The ball of mass $m$ is thrown with speed ${v_0}$. The ball strikes the block of mass $2m$ and sticks to it. Find the maximum compression of spring.

(A) ${v_0}\sqrt {\dfrac{m}{{3k}}}$
(B) ${v_0}\sqrt {\dfrac{m}{{2k}}}$
(C) ${v_0}\sqrt {\dfrac{{2m}}{k}}$
(D) ${v_0}\sqrt {\dfrac{{3m}}{k}}$

Answer 1

Here, you are given a block which is connected to a spring and the other end of the spring is connected to the wall. A ball of mass of mass $m$ is thrown on that block and sticks. Just before the ball hits the block, its velocity is ${v_0}$, no after the collision, the block and ball will have a common velocity and will reach at maximum compression together because it is given that the ball sticks the block. You need to find the common velocity and then you can apply the work energy theorem in order to find the maximum compression. The only crucial part you need to focus on is how to get that common velocity of the ball and block.

Complete step by step answer:
The only way to find the common velocity of the ball and block system is to apply the conservation of momentum. The momentum should be conserved just before and just after the collision.

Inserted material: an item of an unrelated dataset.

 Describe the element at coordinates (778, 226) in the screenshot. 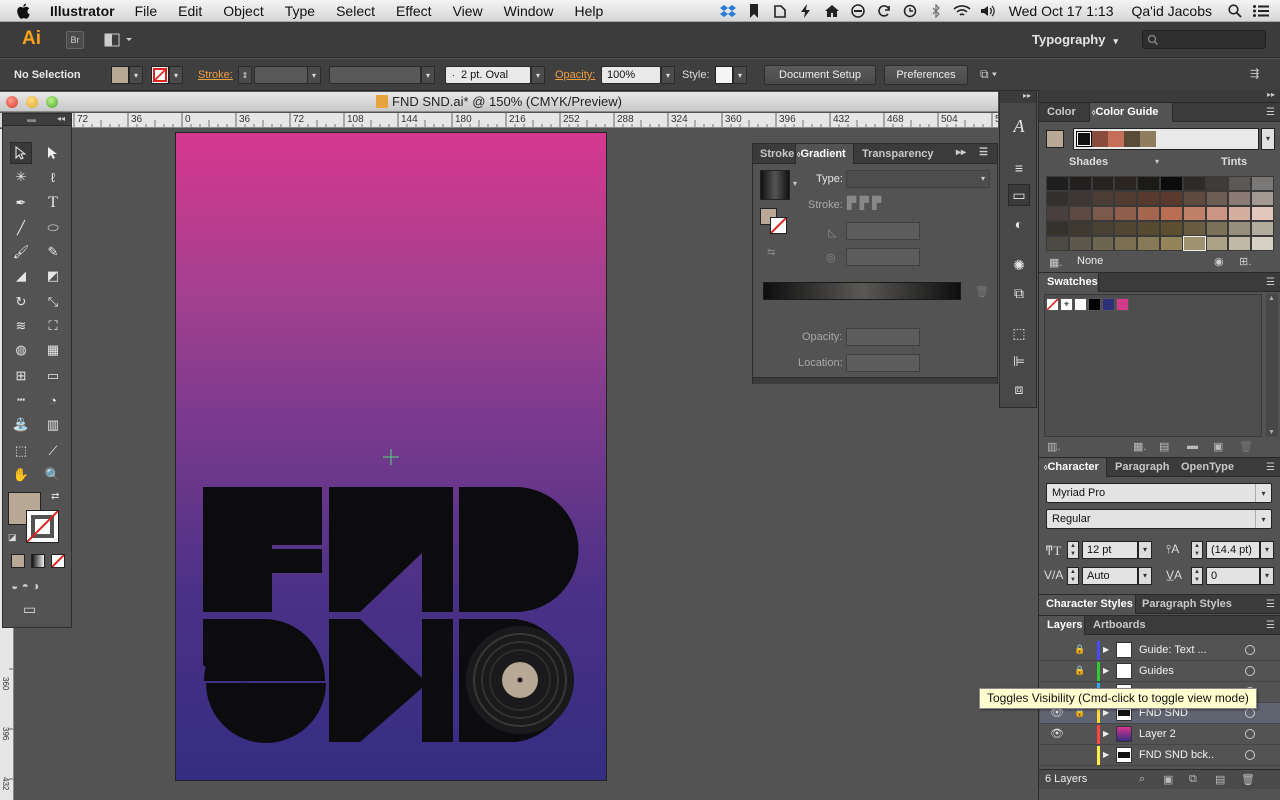

I see `gradient-stroke-box` at that location.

Now, you might be thinking that why is the momentum conservation law used here? There is already a spring force that will be acting on the block that will be restricting us to use the momentum conservation.

The answer is yes, it is restricting but still we can apply it. Because the force of spring depends on the elongation or compression of the spring, how much it is elongated or compressed. Initially, just after the collision, the block and ball will move with some common velocity, say $v$ but notice that the compression produced will be infinitesimally small and so will be the force due to spring. So, the force due to spring can be neglected and therefore, we can apply momentum conservation. Hence, we get the common velocity as follows
$m{v_0} = \left( {m + 2m} \right)v \\\ \Rightarrow v = \dfrac{{{v_0}}}{3} \\\$
Now, apply the work energy theorem. If the maximum compression is ${x_{\max }}$, we have
$- \dfrac{1}{2}k{\left( {{x_{\max }}} \right)^2} = 0 - \dfrac{1}{2}3m{v^2} \\\ \Rightarrow\dfrac{1}{2}k{\left( {{x_{\max }}} \right)^2} = \dfrac{{3m}}{2}{\left( {\dfrac{{{v_0}}}{3}} \right)^2} \\\ \therefore{x_{\max }} = {v_0}\sqrt {\dfrac{m}{{3k}}} \\\$
Therefore, the maximum compression of spring is ${v_0}\sqrt {\dfrac{m}{{3k}}}$ and option A is correct.

Note: We have used momentum conservation regardless of whether the spring is applying a force on the system or not because the force is too small that it can be neglected and the whole momentum which was carried by the ball initially is transferred to the ball and block system. Remember the work energy theorem. Also notice that the interval in which the work energy theorem is applied is the interval where the block and ball start moving together after the collision till the maximum compression.